Alors que Manon est conduite au navire, gardée par les soldats, Des Grieux se précipite vers l’officier supérieur et lui lance un appel désespéré et infructueux pour la libérer. Il se précipite ensuite vers le capitaine et le supplie de le laisser monter sur le navire. Un motif dramatique se fait entendre dans l’orchestre, que nous retrouverons dans le quatrième mouvement :

Lorsque le capitaine accède à sa demande et le laisse monter sur le navire comme matelot de louage, le motif du destin de l’intermezzo résonne radieusement à la fin de l’acte.

Presta in filo … No ! Pazzo son ! – Björling

MANON LESCAUT ACT IV

Resumé : Des Grieux et Manon sont seuls dans le désert lugubre près de la Nouvelle-Orléans. Ils sont en fuite et sur le point de mourir de soif. Manon est victime d’un évanouissement.

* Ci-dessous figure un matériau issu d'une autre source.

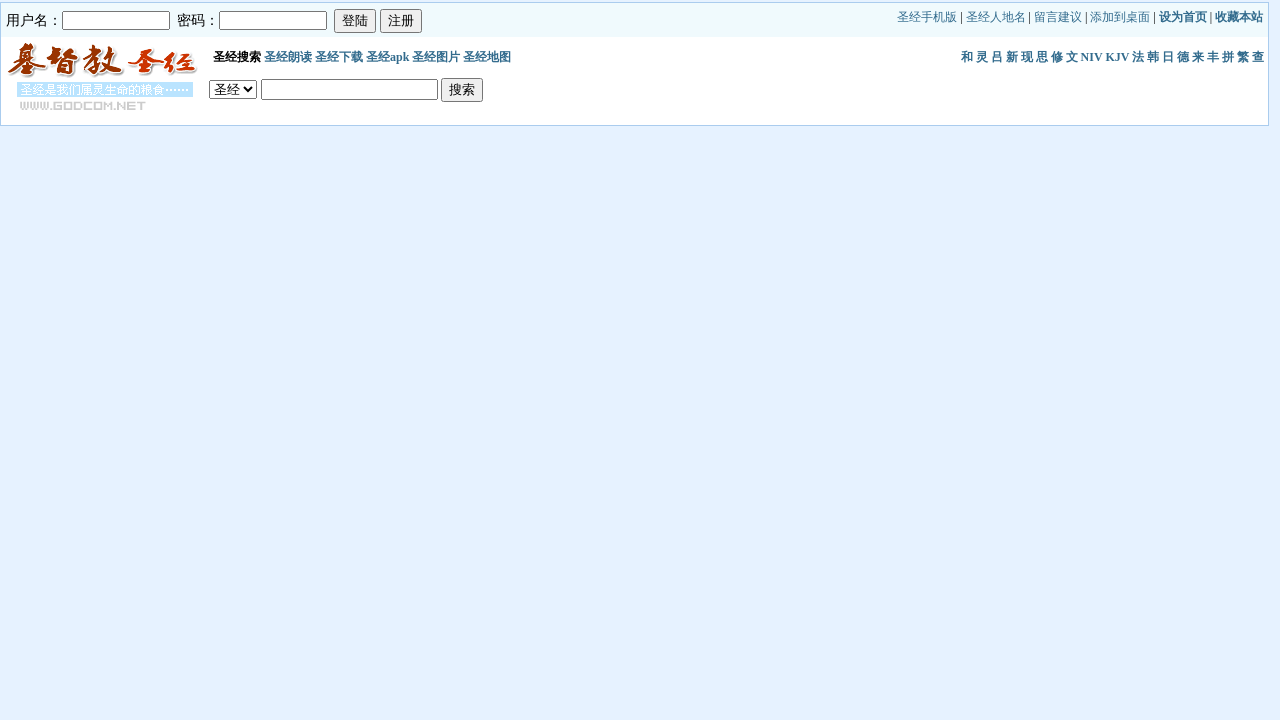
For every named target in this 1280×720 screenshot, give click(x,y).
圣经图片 (436, 57)
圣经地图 (487, 57)
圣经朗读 (288, 57)
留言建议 (1058, 17)
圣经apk (387, 57)
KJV (1117, 57)
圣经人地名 (996, 17)
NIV (1092, 57)
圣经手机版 (927, 17)
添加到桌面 (1120, 17)
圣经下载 (339, 57)
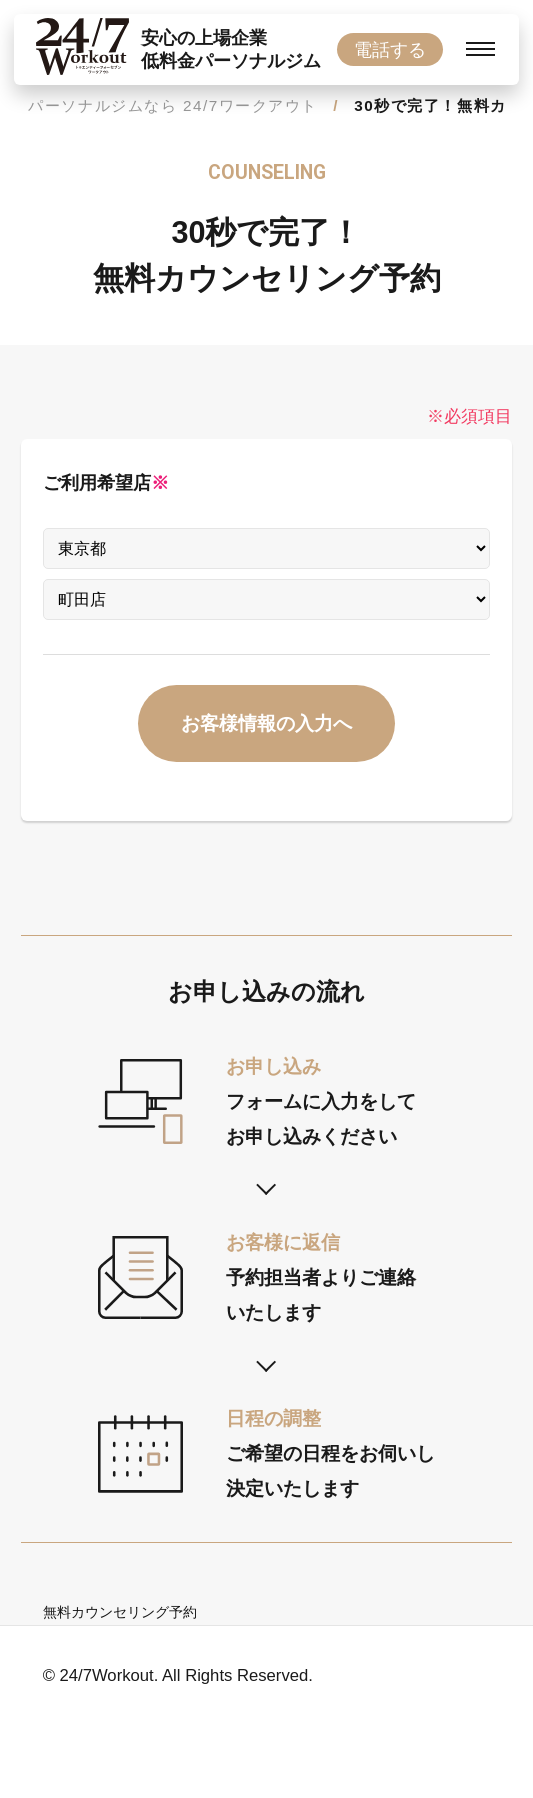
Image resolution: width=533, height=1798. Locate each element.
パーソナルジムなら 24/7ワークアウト (173, 105)
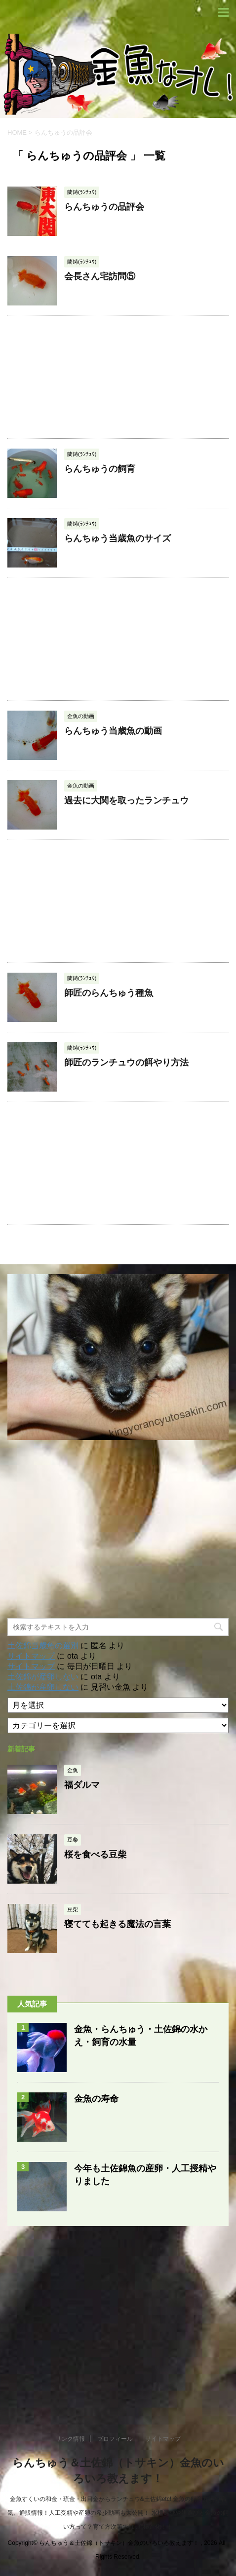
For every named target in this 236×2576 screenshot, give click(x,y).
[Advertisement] (118, 377)
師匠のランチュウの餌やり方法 (126, 1062)
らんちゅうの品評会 (104, 207)
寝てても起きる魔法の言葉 (117, 1924)
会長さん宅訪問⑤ (99, 276)
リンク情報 (70, 2438)
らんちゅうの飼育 (99, 469)
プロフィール (115, 2438)
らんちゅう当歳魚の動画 (113, 731)
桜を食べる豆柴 (95, 1854)
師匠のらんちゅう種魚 (108, 993)
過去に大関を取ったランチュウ (126, 800)
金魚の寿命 (96, 2099)
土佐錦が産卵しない (43, 1676)
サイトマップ (31, 1656)
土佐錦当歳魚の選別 (43, 1645)
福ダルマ (82, 1785)
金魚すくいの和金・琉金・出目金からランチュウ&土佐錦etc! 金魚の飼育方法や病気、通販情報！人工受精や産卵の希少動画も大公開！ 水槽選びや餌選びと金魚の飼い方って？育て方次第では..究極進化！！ (117, 2513)
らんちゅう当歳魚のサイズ (117, 538)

Dans l’opéra, nous n’apprenons rien sur la raison de la fuite. Par le récit de l’abbé Prévost, nous apprenons que Des Grieux, en arrivant à la Nouvelle-Orléans, avait tué le neveu du gouverneur en tentant de s’emparer de Manon. Le désespoir de Des Grieux grandit et nous entendons les motifs douloureux des actes précédents.

Manon, senti, amor mio

 

Le chant du cygne de Manon

Resumé : Manon demande à Des Grieux de chercher de l’eau. Hésitant, Des Grieux la laisse, sachant qu’il ne la reverra peut-être pas vivante. Lorsqu’elle est seule, Manon réfléchit une fois de plus à sa beauté, qui l’a conduite dans l’abîme.

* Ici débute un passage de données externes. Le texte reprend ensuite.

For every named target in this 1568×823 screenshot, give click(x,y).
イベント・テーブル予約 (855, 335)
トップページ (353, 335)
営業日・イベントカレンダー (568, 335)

Une fois de plus, le motif du destin résonne, cette fois sous une forme consolante. Il est brusquement interrompu par une marche funèbre fantomatique annonçant sa mort, et Manon commence sa vision fiévreuse : “Sola, perduta, abbandonata.” Une fois de plus, elle se cabre, ne voulant pas mourir.
Nous entendons ce passage dramatique chanté par Maria Callas. La Callas pouvait produire une voix pour de telles scènes avec une couleur de tonalité particulièrement sombre mais en même temps riche, qui entrait dans la peau. Son cri à la fin est tout simplement bouleversant.

Sola, perduta, abbandonate – Callas

 

Nous entendons une autre interprétation impressionnante d’Angela Gheorghiu.

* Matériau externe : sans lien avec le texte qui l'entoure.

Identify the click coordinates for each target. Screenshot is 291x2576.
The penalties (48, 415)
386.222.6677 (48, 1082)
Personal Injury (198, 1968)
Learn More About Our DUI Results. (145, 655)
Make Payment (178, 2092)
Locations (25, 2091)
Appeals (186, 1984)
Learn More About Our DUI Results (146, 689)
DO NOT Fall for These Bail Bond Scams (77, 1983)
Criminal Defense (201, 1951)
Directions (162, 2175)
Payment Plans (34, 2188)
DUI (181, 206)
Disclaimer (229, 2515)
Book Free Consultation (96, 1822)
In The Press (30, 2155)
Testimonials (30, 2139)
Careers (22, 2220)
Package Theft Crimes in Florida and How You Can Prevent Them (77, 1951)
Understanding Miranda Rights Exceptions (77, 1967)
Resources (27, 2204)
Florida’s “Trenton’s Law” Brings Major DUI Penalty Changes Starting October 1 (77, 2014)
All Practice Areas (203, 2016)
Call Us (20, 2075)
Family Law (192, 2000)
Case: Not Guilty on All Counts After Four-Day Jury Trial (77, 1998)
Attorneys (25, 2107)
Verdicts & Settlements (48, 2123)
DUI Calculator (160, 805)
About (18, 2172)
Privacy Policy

Sola, perduta, abbandonate – Gheorgiu

La mort de Manon

Resumé : Lorsque Des Grieux revient, il trouve Manon toujours vivante, mais doit lui annoncer la terrible nouvelle : il n’a pas trouvé d’eau, ce qui signifie sa condamnation à mort. Les deux hommes se disent au revoir et Des Grieux tombe inconscient à côté de la Manon morte.

Une fois de plus, Manon est envahie par les émotions de l’amour et lui déclare une dernière fois sa flamme. Dans un brusque changement d’humeur, Des Grieux se lamente sur son sort avec “Gelo di morte”. Mais Manon ne veut pas mourir avec des larmes, mais avec des baisers. Avec ses derniers mots, on entend le thème sinistre qui a résonné dans le salon de Géronte dans le trio du menuet :

Fra le tue braccia amore – Domingo / Scotto

Peter Lutz, opera-inside, le guide de l’opéra en ligne pour MANON LESCAUT de Giacomo Puccini.